## Problem details:
The expected result is an exact copy of the lines from the one holding "Instruction: Select the" to the last line of the material, with pictures removed and nothing added.

## Record excerpts:
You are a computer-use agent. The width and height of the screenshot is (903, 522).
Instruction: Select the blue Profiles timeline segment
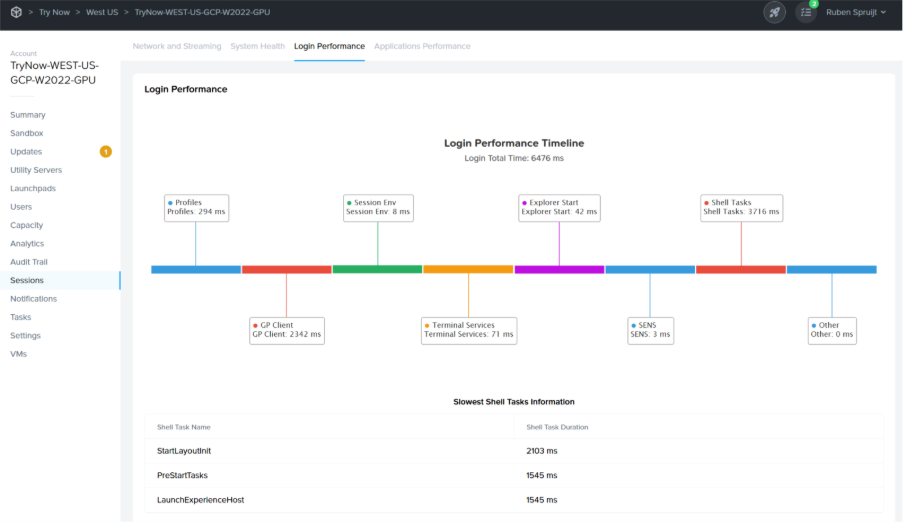click(x=196, y=269)
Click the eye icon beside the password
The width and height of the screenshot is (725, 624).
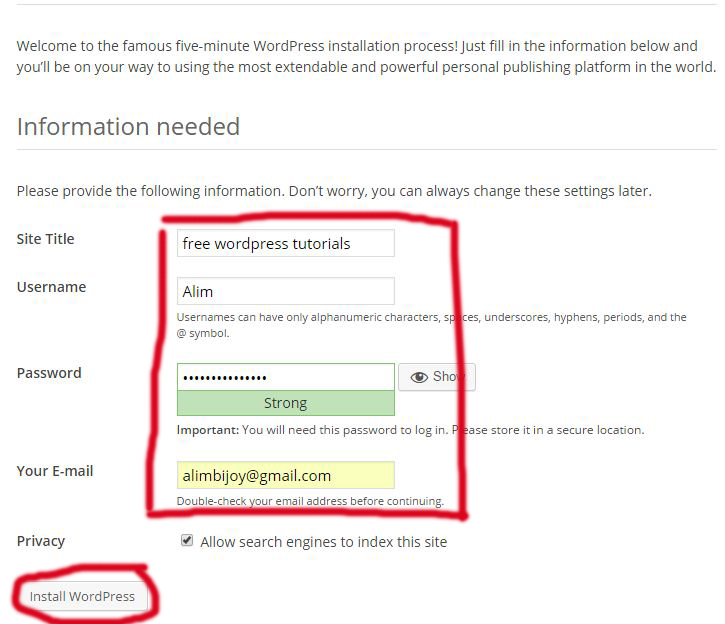tap(418, 377)
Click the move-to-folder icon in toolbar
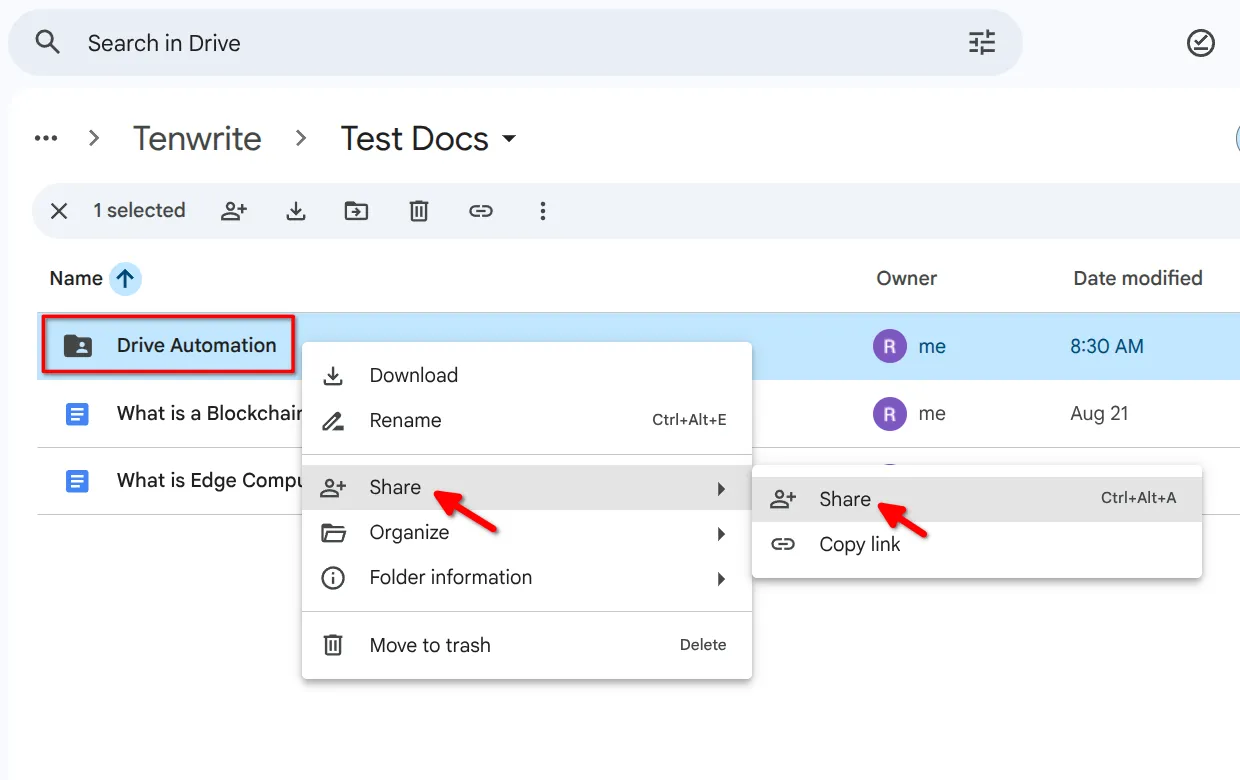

## Response:
Instruction: Select the blue Profiles timeline segment
click(x=196, y=269)
Click the eye icon beside the password
The width and height of the screenshot is (725, 624).
tap(418, 377)
Click the move-to-folder icon in toolbar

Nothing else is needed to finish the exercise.